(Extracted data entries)

######

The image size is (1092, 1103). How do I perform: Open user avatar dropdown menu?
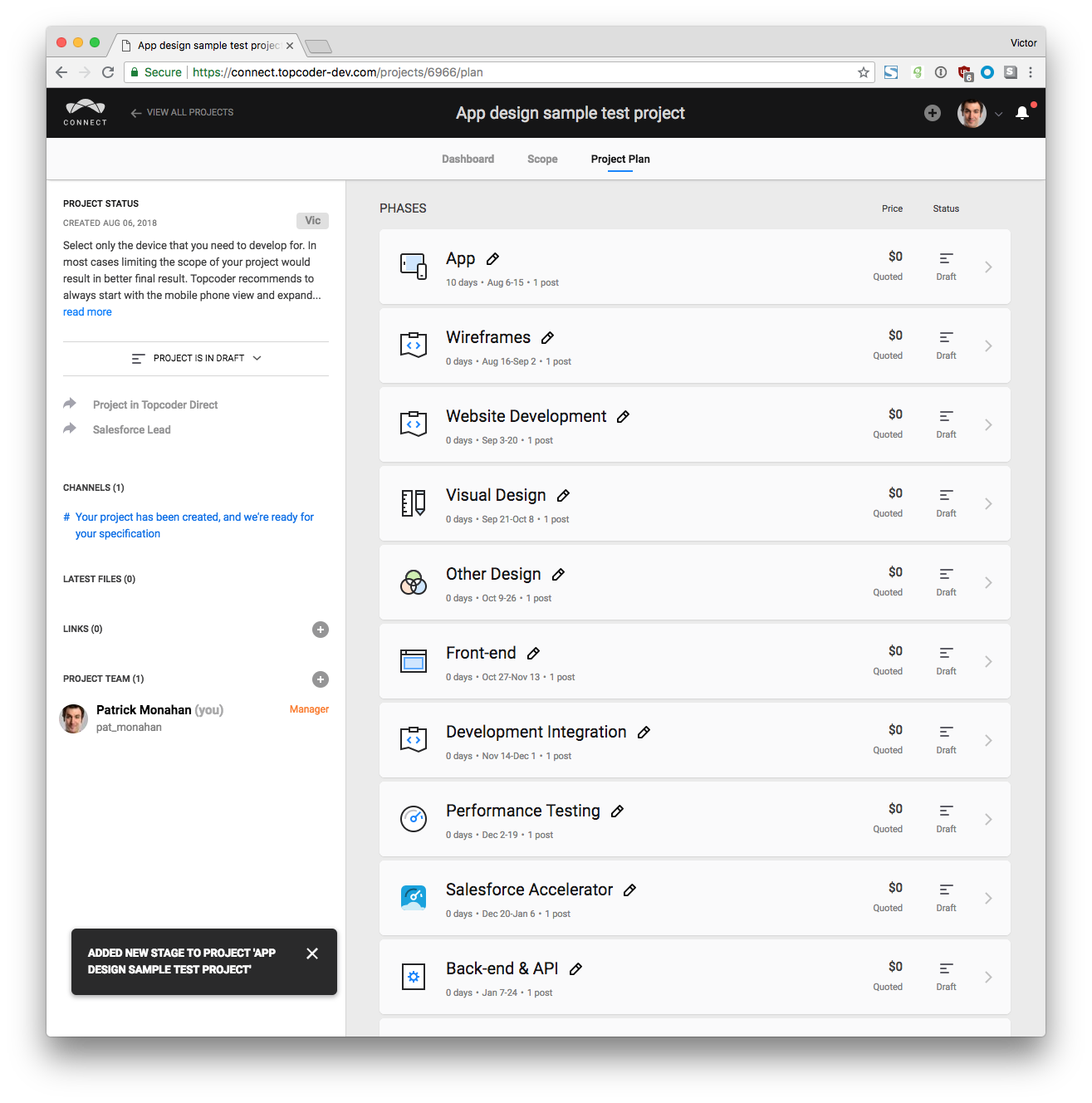(x=980, y=113)
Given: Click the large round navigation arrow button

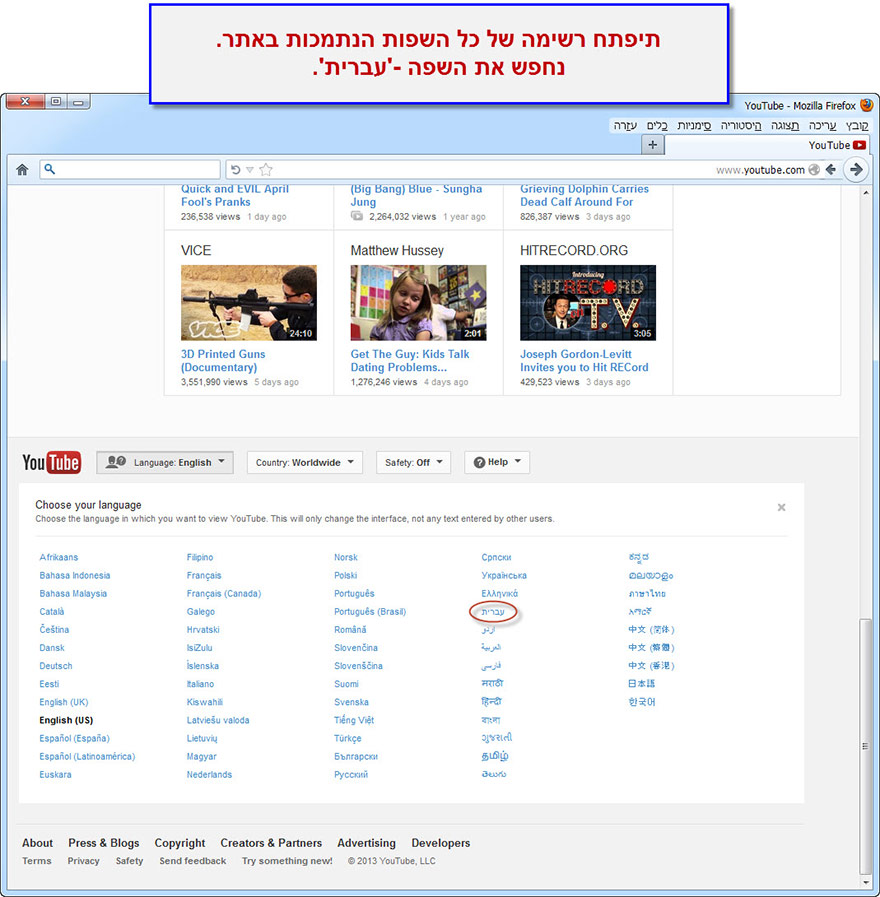Looking at the screenshot, I should click(x=856, y=170).
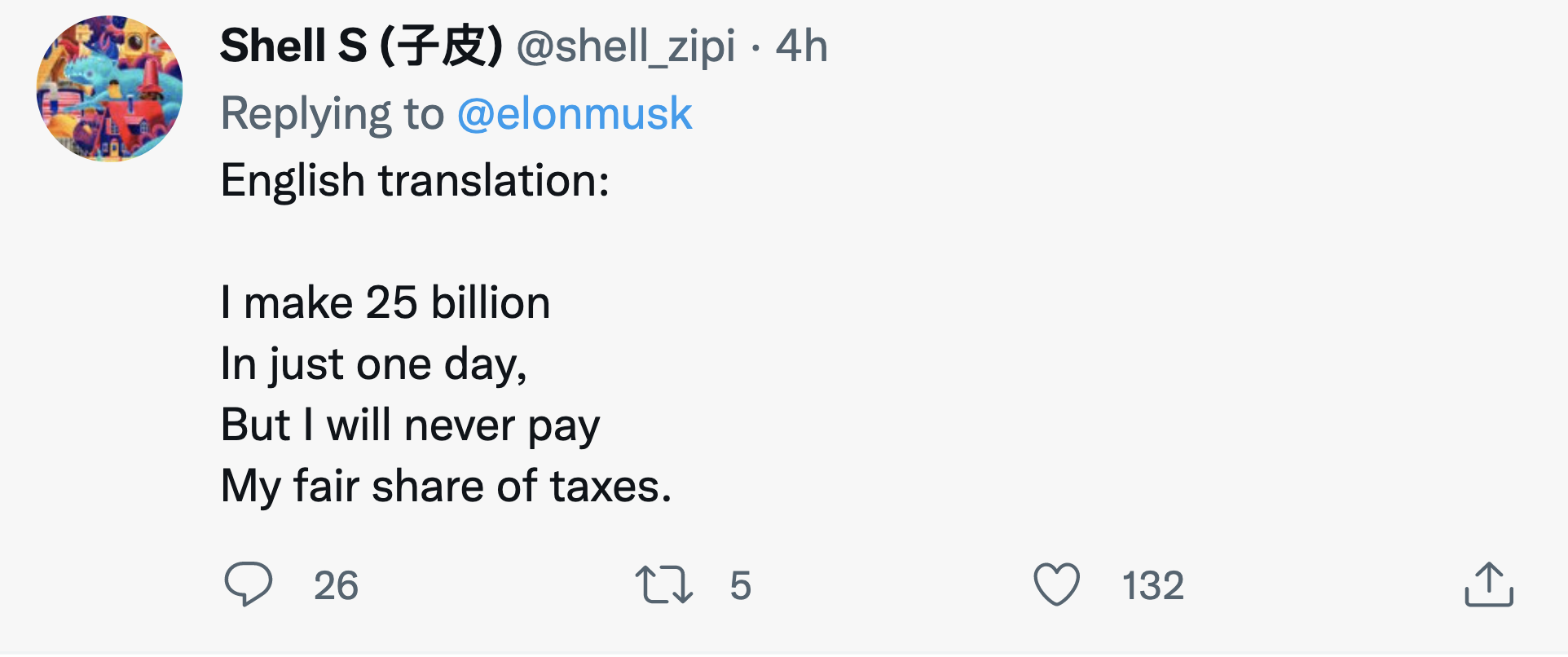The image size is (1568, 657).
Task: Click the dot separator before the timestamp
Action: [x=756, y=47]
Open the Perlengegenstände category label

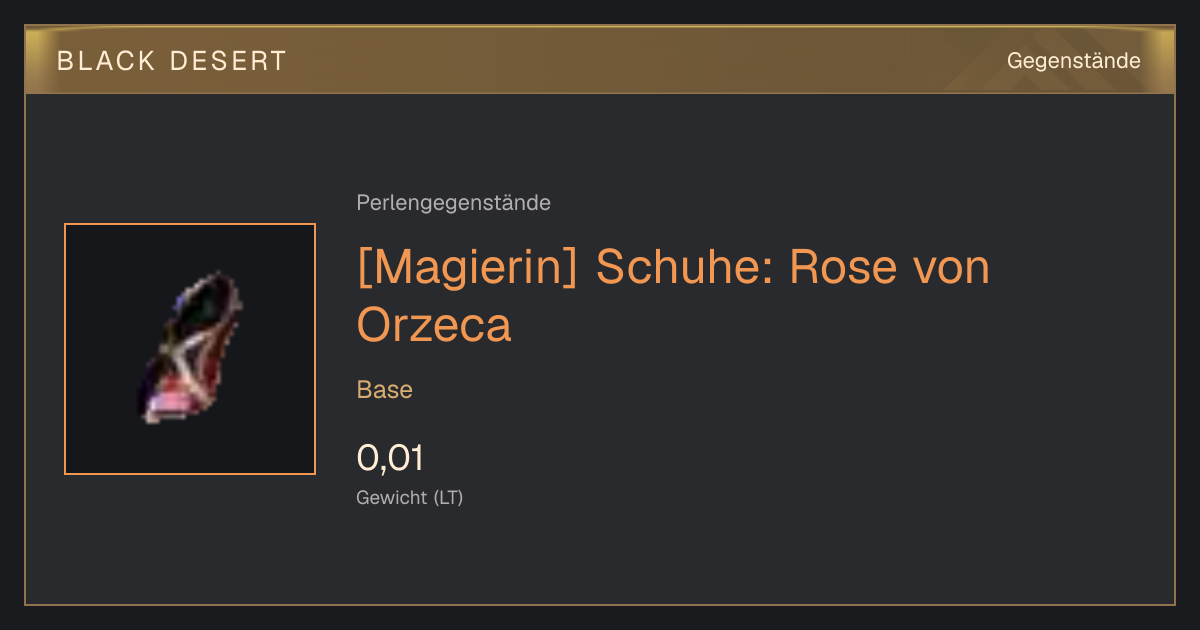click(453, 203)
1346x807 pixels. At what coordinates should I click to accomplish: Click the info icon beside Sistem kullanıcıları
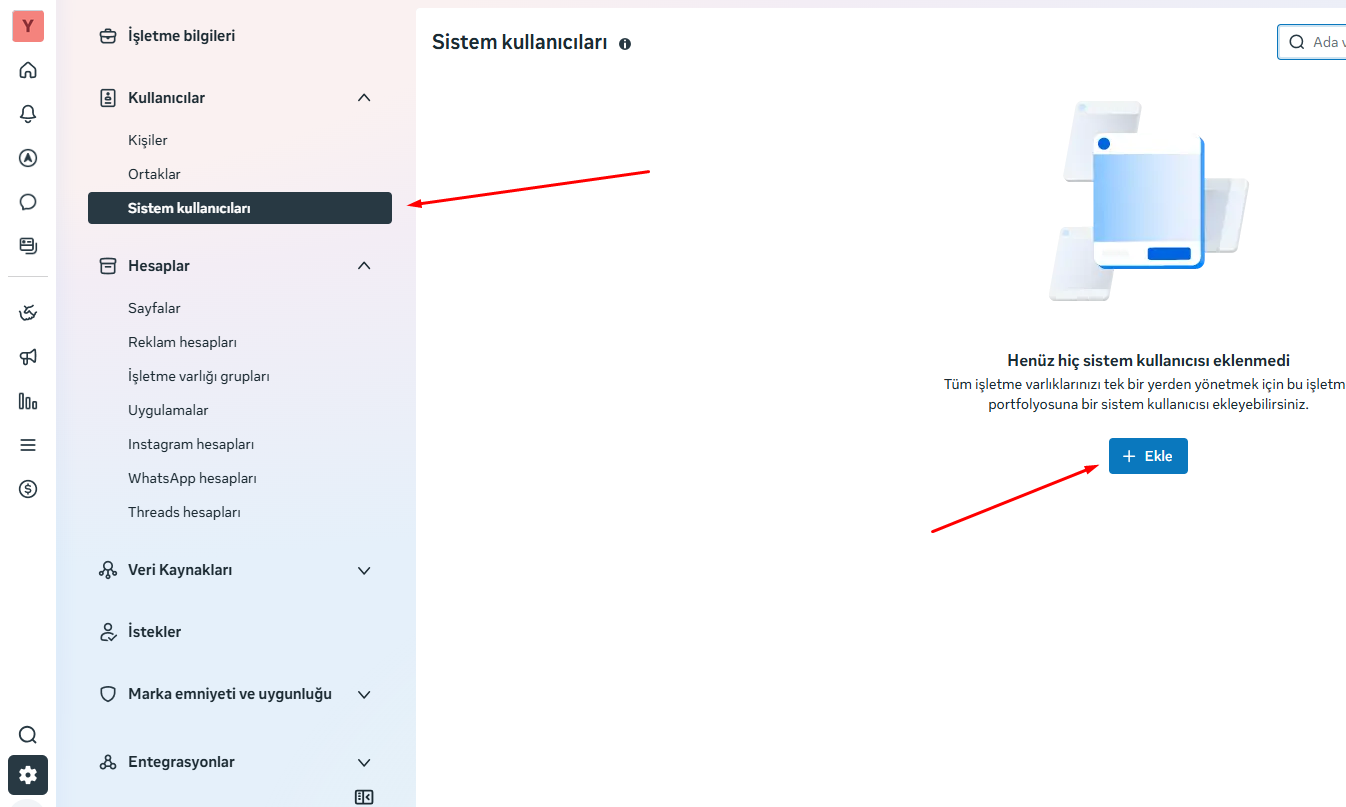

######

Problem details:
Starting at the line that holds "Open the Perlengegenstände category label", print each line through the last one of the entries above, exactly and with both ends included; no pictures.

Exercise solution:
Open the Perlengegenstände category label

click(453, 203)
1346x807 pixels. At what coordinates should I click to accomplish: Click the info icon beside Sistem kullanıcıları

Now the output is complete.